- TASK OBJECTIVE -
Reproduce each entry exactly as written.
Content starts
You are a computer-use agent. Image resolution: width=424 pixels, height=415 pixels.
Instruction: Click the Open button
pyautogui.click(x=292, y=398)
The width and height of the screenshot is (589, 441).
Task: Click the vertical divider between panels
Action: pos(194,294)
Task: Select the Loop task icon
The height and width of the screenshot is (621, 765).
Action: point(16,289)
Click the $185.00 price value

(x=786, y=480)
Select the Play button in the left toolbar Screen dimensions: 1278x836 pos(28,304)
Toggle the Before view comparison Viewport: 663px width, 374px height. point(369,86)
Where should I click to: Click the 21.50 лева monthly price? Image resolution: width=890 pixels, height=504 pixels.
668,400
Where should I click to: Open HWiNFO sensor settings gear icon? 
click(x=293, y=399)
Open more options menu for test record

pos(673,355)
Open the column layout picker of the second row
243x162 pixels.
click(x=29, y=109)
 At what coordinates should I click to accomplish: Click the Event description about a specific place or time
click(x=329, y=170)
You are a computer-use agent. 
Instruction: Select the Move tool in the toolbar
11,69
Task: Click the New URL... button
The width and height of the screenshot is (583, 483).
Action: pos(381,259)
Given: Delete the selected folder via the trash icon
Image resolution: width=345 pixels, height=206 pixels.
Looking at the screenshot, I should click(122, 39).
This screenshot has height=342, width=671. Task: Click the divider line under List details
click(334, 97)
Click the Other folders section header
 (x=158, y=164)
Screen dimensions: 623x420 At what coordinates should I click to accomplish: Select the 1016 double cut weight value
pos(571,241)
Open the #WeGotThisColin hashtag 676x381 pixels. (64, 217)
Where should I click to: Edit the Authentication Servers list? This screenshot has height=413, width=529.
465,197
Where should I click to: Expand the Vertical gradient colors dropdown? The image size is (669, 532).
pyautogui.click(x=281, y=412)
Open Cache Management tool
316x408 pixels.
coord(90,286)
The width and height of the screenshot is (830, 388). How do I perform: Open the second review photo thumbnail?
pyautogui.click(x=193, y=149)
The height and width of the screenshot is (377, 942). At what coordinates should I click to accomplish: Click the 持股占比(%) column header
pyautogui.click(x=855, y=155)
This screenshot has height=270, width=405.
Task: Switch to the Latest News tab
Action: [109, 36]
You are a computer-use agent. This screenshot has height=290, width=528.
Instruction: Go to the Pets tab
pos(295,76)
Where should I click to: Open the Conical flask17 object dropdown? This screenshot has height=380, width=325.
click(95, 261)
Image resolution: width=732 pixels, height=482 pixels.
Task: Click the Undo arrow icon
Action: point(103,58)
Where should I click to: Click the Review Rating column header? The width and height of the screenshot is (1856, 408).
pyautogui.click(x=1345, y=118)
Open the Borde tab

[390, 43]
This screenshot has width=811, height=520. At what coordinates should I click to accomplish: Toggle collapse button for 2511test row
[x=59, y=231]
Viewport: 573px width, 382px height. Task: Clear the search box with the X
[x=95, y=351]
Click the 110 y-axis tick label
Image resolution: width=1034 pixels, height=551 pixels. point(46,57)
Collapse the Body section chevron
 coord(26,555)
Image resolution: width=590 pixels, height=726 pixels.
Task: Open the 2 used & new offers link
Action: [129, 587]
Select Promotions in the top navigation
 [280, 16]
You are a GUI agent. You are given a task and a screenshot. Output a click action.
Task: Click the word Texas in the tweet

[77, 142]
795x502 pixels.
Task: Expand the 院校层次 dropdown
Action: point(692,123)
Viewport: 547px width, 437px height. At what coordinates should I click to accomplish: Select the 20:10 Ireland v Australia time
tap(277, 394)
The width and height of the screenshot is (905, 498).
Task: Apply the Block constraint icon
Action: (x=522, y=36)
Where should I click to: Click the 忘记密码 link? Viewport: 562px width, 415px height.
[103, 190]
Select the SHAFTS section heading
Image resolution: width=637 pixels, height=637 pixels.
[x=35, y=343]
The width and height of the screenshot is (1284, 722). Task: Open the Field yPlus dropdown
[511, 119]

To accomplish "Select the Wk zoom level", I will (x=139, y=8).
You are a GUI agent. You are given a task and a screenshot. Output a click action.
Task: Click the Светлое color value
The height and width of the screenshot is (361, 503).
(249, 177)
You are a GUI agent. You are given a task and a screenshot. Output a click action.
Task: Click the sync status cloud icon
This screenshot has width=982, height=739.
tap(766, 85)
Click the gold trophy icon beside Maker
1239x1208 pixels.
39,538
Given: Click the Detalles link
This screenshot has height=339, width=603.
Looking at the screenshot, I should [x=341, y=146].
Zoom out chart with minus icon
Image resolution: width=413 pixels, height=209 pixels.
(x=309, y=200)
Content ends
- EXERCISE SOLUTION -
You are a computer-use agent. Image resolution: width=424 pixels, height=415 pixels.
Instruction: Click the Open button
pyautogui.click(x=292, y=398)
The width and height of the screenshot is (589, 441).
Task: Click the vertical divider between panels
Action: pos(194,294)
Task: Select the Loop task icon
The height and width of the screenshot is (621, 765).
Action: point(16,289)
Click the $185.00 price value

(x=786, y=480)
Select the Play button in the left toolbar Screen dimensions: 1278x836 pos(28,304)
Toggle the Before view comparison Viewport: 663px width, 374px height. point(369,86)
Where should I click to: Click the 21.50 лева monthly price? Image resolution: width=890 pixels, height=504 pixels.
668,400
Where should I click to: Open HWiNFO sensor settings gear icon? 
click(x=293, y=399)
Open more options menu for test record

pos(673,355)
Open the column layout picker of the second row
243x162 pixels.
click(x=29, y=109)
 At what coordinates should I click to accomplish: Click the Event description about a specific place or time
click(x=329, y=170)
You are a computer-use agent. 
Instruction: Select the Move tool in the toolbar
11,69
Task: Click the New URL... button
The width and height of the screenshot is (583, 483).
Action: pos(381,259)
Given: Delete the selected folder via the trash icon
Image resolution: width=345 pixels, height=206 pixels.
Looking at the screenshot, I should click(122, 39).
This screenshot has height=342, width=671. Task: Click the divider line under List details
click(334, 97)
Click the Other folders section header
 (x=158, y=164)
Screen dimensions: 623x420 At what coordinates should I click to accomplish: Select the 1016 double cut weight value
pos(571,241)
Open the #WeGotThisColin hashtag 676x381 pixels. (64, 217)
Where should I click to: Edit the Authentication Servers list? This screenshot has height=413, width=529.
465,197
Where should I click to: Expand the Vertical gradient colors dropdown? The image size is (669, 532).
pyautogui.click(x=281, y=412)
Open Cache Management tool
316x408 pixels.
coord(90,286)
The width and height of the screenshot is (830, 388). How do I perform: Open the second review photo thumbnail?
pyautogui.click(x=193, y=149)
The height and width of the screenshot is (377, 942). At what coordinates should I click to accomplish: Click the 持股占比(%) column header
pyautogui.click(x=855, y=155)
This screenshot has height=270, width=405.
Task: Switch to the Latest News tab
Action: [109, 36]
You are a computer-use agent. This screenshot has height=290, width=528.
Instruction: Go to the Pets tab
pos(295,76)
Where should I click to: Open the Conical flask17 object dropdown? This screenshot has height=380, width=325.
click(95, 261)
Image resolution: width=732 pixels, height=482 pixels.
Task: Click the Undo arrow icon
Action: point(103,58)
Where should I click to: Click the Review Rating column header? The width and height of the screenshot is (1856, 408).
pyautogui.click(x=1345, y=118)
Open the Borde tab

[390, 43]
This screenshot has width=811, height=520. At what coordinates should I click to accomplish: Toggle collapse button for 2511test row
[x=59, y=231]
Viewport: 573px width, 382px height. Task: Clear the search box with the X
[x=95, y=351]
Click the 110 y-axis tick label
Image resolution: width=1034 pixels, height=551 pixels. point(46,57)
Collapse the Body section chevron
 coord(26,555)
Image resolution: width=590 pixels, height=726 pixels.
Task: Open the 2 used & new offers link
Action: [129, 587]
Select Promotions in the top navigation
 [280, 16]
You are a GUI agent. You are given a task and a screenshot. Output a click action.
Task: Click the word Texas in the tweet

[77, 142]
795x502 pixels.
Task: Expand the 院校层次 dropdown
Action: point(692,123)
Viewport: 547px width, 437px height. At what coordinates should I click to accomplish: Select the 20:10 Ireland v Australia time
tap(277, 394)
The width and height of the screenshot is (905, 498).
Task: Apply the Block constraint icon
Action: (x=522, y=36)
Where should I click to: Click the 忘记密码 link? Viewport: 562px width, 415px height.
[103, 190]
Select the SHAFTS section heading
Image resolution: width=637 pixels, height=637 pixels.
[x=35, y=343]
The width and height of the screenshot is (1284, 722). Task: Open the Field yPlus dropdown
[511, 119]

To accomplish "Select the Wk zoom level", I will (x=139, y=8).
You are a GUI agent. You are given a task and a screenshot. Output a click action.
Task: Click the Светлое color value
The height and width of the screenshot is (361, 503).
(249, 177)
You are a GUI agent. You are given a task and a screenshot. Output a click action.
Task: Click the sync status cloud icon
This screenshot has width=982, height=739.
tap(766, 85)
Click the gold trophy icon beside Maker
1239x1208 pixels.
39,538
Given: Click the Detalles link
This screenshot has height=339, width=603.
Looking at the screenshot, I should [x=341, y=146].
Zoom out chart with minus icon
Image resolution: width=413 pixels, height=209 pixels.
(x=309, y=200)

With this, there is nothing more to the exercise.